There are a few spots where my potential chart fix has 2 fewer stitches per hex mesh section than the original/wrong chart. Hopefully that won't be a problem. I don't foresee a problem with the rounds where I have 2-4 more stitches than the original/wrong chart. But who knows? That whole area is gonna be a bit funky anyway no matter what I do, given all the stacked increases happening in the outer fans area.
I'm resigned to maybe having to unravel a few gazillion-stitch rounds if it turns out to be necessary to adjust my chart in a way that can't be done on the fly. I don't like using lifelines because they are too much of a pain to pick up the stitches from, in addition to the hassle of putting in the lifeline and having it not distort the stitches in a way that's noticeable during blocking.

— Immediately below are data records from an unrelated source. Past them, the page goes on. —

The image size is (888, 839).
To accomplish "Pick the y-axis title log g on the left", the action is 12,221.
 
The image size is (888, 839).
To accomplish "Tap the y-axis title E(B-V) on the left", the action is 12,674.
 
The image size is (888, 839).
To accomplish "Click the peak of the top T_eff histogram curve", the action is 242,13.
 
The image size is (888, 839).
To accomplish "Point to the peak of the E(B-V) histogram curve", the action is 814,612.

The current photo shows the usual wad of thread, so I won't bother including it in this post.
I'm looking forward to making actual knitting progress again on this. I'm on the last chart! The last few dozen rounds! So close to done. Well, if you don't count the number of stitches left to do, which is still way in excess of 20,000 and maybe closer to 40,000. I'm looking forward to finishing so I can start thinking about the next doily project(s).
Weaving
Nothing new here, but what the heck, here's a photo of the initial Tia rigid heddle project that I was writing about last month.

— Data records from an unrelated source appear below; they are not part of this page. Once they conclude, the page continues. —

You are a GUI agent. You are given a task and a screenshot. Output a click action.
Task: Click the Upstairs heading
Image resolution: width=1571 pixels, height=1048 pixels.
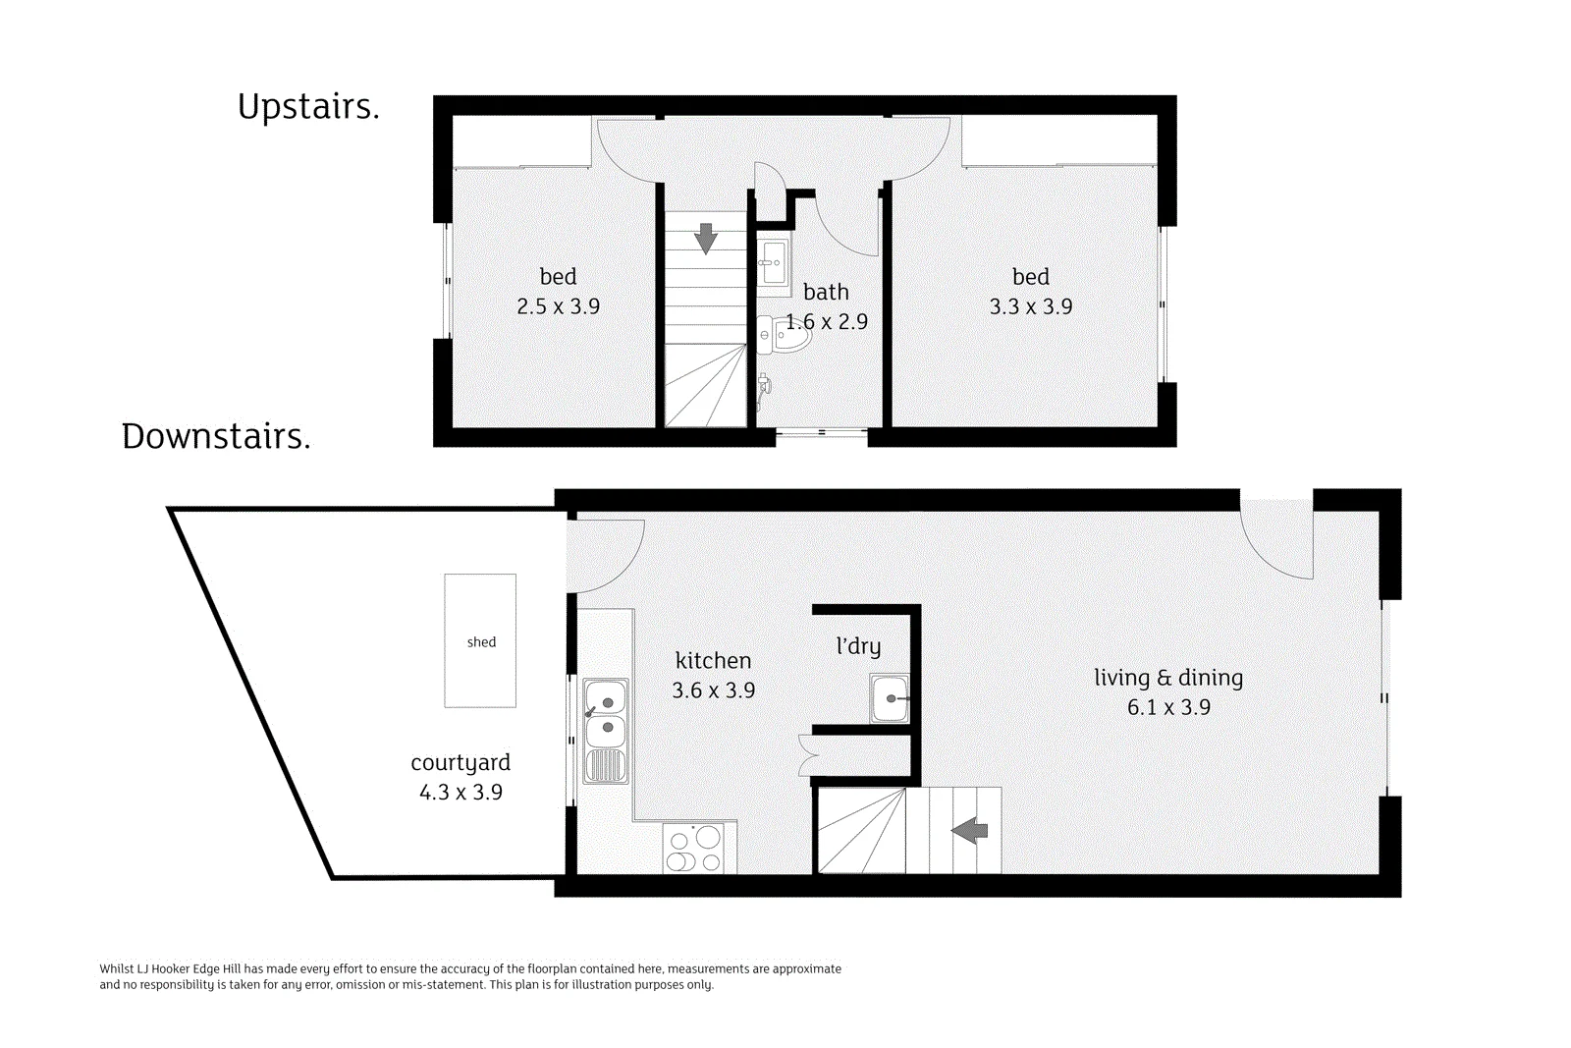[x=308, y=107]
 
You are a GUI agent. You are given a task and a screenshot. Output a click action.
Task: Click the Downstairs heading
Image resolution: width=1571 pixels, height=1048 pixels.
[x=216, y=436]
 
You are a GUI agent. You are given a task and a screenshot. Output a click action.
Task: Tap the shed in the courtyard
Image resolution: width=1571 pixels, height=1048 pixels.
[x=480, y=640]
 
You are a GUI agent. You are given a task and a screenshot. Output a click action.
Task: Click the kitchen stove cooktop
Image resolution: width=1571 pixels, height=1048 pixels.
[x=693, y=848]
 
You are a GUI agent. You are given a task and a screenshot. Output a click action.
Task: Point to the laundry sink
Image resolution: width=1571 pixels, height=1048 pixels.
[x=890, y=698]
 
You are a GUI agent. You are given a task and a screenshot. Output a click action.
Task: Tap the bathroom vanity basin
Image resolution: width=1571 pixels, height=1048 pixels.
[x=773, y=262]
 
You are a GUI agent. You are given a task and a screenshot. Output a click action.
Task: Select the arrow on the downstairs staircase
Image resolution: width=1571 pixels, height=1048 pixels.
[x=969, y=831]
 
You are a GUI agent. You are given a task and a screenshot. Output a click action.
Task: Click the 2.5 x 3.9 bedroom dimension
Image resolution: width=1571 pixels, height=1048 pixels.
[x=559, y=306]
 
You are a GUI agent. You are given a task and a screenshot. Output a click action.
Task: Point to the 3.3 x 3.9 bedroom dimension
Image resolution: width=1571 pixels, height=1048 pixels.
[x=1031, y=306]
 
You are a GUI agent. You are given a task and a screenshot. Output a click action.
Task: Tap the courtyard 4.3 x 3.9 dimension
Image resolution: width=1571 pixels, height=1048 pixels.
[x=460, y=792]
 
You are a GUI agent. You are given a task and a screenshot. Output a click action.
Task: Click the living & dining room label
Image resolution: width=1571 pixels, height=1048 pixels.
[x=1168, y=678]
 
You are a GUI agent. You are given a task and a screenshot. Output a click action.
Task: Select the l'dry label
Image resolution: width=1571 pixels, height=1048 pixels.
[x=858, y=646]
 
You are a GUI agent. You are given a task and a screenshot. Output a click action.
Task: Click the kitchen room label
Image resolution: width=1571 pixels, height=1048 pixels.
[x=713, y=660]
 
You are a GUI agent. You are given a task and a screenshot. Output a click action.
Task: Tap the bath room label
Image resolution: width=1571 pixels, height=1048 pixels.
[x=826, y=291]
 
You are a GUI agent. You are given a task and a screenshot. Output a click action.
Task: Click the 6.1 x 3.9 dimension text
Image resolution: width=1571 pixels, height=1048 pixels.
[x=1169, y=707]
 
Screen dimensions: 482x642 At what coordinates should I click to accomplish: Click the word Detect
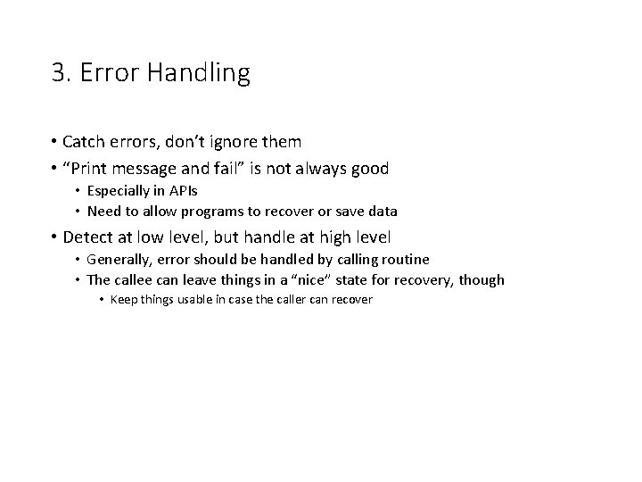pyautogui.click(x=86, y=237)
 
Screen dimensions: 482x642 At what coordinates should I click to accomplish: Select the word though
pyautogui.click(x=482, y=280)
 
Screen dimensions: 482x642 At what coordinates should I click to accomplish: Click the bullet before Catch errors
pyautogui.click(x=54, y=142)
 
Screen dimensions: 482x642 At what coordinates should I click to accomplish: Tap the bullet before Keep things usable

I haven't started another project yet. I'm thinking about what I might want to try and what yarn I might want to use. Houndstooth or log cabin? Rig up some string heddles and do twill? Just crank out some random strips of fabric and sew them together for a blanket/throw/bag? Etc. I don't particularly want napkins or towels or runners. Scarves are not that useful, either. Rigid heddle looms are not usually recommended for rugs, though maybe they'd be OK for rag rugs. I don't want to make handwoven clothing. I'm sure I'll get inspired at some point, and then warp up something and get going again.
Etc.
I think that's it, for the things I write about on this blog.
If I have a chance, I'll try to spin a bit this week. Next weekend is Oregon Flock and Fiber, and I might be going there with friends. I don't need anything. But serendipity is a thing, and maybe something will come home with me anyway. I want to support my friends who are selling there, after all, plus the festival has all kinds of interesting things that one doesn't always see for sale elsewhere. I like being able to support local vendors, especially the ones raising fiber animals and/or making these wonderful products available to us. However, I'd like to feel like I'm more or less doing steady-state with my spinning stash. I gleefully restocked my dwindling fiber stash when everything opened up after COVID and I'm still slowly working through those purchases.

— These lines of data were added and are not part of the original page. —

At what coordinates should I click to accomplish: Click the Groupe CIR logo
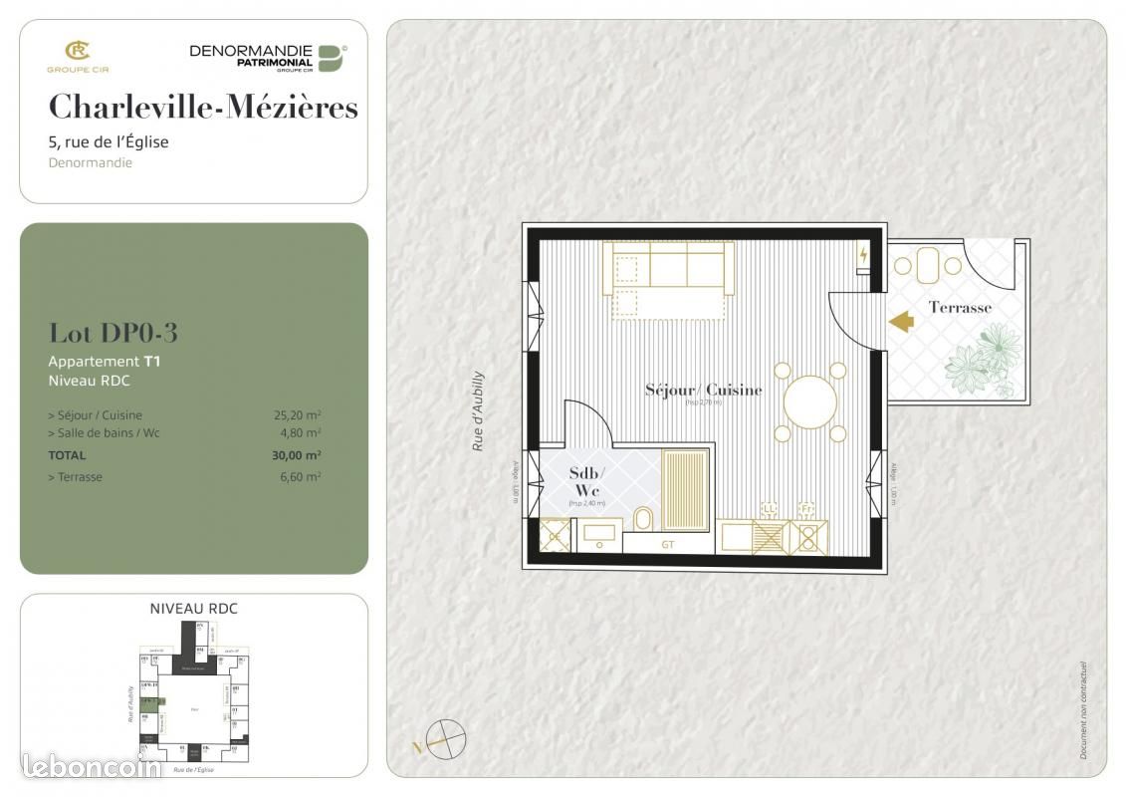point(77,55)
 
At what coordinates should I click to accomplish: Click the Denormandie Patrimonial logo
point(267,58)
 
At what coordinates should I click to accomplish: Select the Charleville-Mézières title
point(203,107)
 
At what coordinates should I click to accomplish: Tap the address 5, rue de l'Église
point(109,141)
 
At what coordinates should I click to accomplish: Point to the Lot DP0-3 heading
point(113,333)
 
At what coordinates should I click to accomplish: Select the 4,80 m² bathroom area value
point(300,433)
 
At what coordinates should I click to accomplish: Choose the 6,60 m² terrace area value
point(300,477)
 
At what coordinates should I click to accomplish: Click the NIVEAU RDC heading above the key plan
point(193,609)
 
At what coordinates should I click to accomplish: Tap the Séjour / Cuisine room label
point(703,390)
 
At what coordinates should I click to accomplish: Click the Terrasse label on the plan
point(960,308)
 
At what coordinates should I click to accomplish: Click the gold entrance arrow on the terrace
point(901,322)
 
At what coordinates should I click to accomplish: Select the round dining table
point(810,402)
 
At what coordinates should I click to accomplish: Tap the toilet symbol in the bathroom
point(643,519)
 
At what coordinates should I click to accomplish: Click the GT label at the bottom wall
point(668,545)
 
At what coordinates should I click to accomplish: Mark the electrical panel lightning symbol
point(863,255)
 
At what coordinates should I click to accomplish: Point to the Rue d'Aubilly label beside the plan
point(478,411)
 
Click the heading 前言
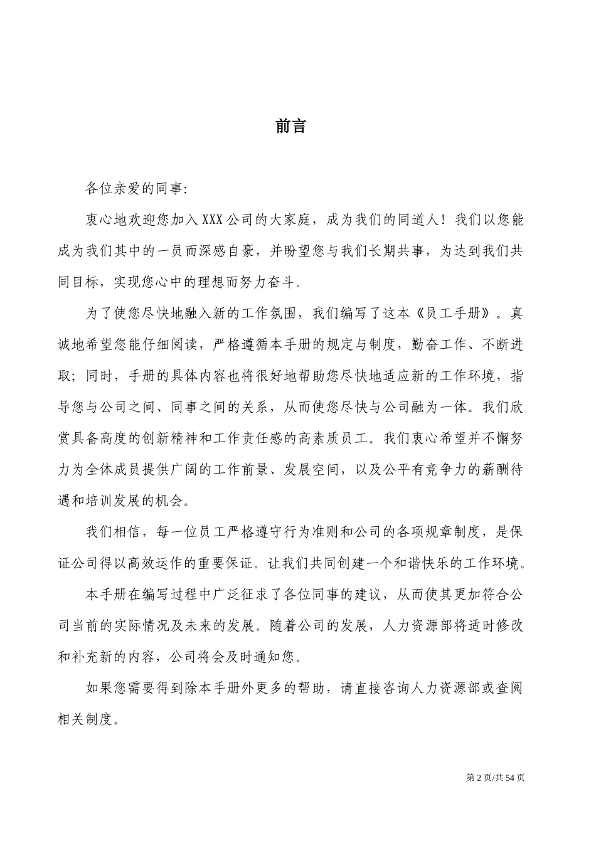click(291, 126)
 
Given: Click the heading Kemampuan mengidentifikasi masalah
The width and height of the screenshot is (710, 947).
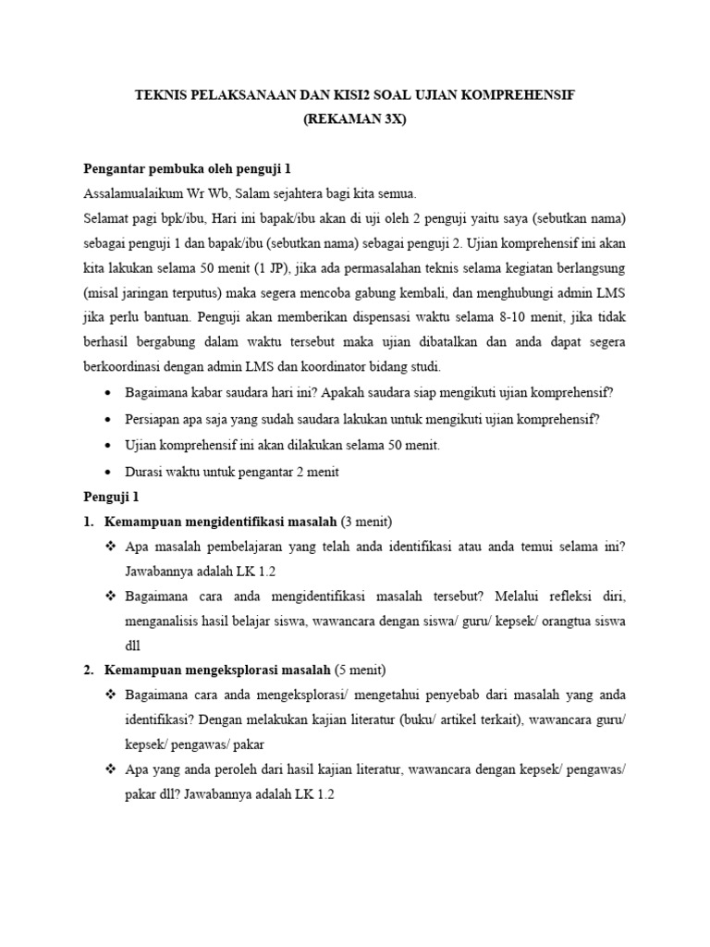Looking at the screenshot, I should (x=221, y=522).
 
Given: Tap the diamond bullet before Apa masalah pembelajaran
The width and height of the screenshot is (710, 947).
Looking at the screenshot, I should (x=111, y=547).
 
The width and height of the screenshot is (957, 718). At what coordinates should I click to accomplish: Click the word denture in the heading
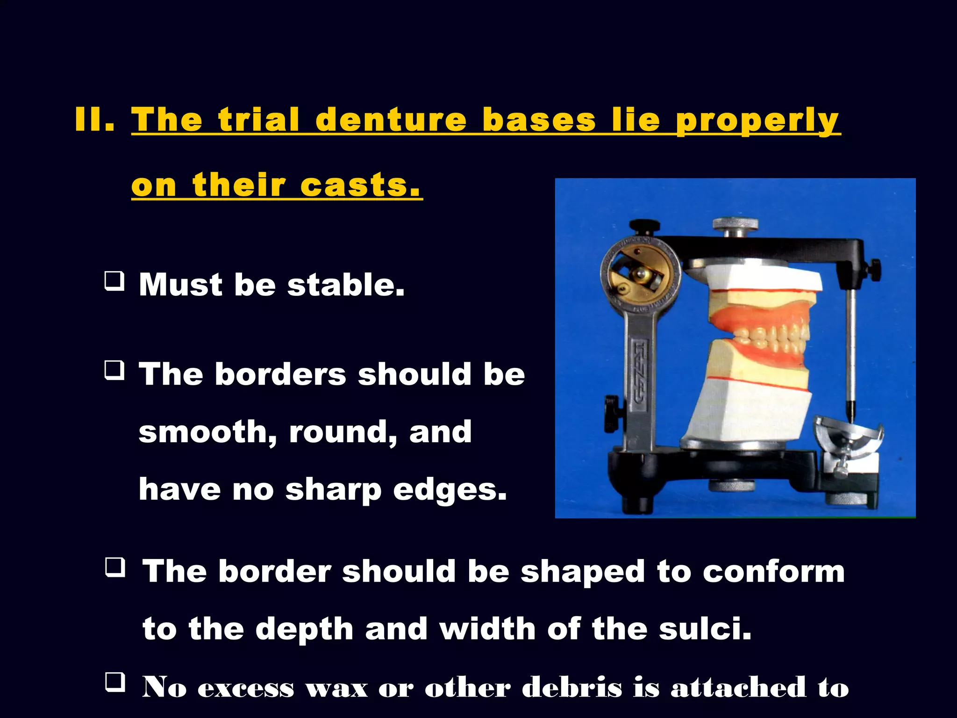point(391,120)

Google is offering me all kinds of AI-assisted beta features for this blog. I don't want any. I like having a dead-simple blog format and prefer to keep it that way. If any AI-crud gets inserted anyway, I'll do my best to disable it. If I can't, then my deepest apologies. Alas, I've been here on blogger long enough that I don't necessarily wish to switch blogging platforms, but I will if I have to. Well, as long as I can find something simple. No bells or whistles for me, nor any AI-assisted anything. AI is relatively useless for the kinds of things I do and I hate the effect it's had on me being able to find anything accurate and reputable for my own various internet searches.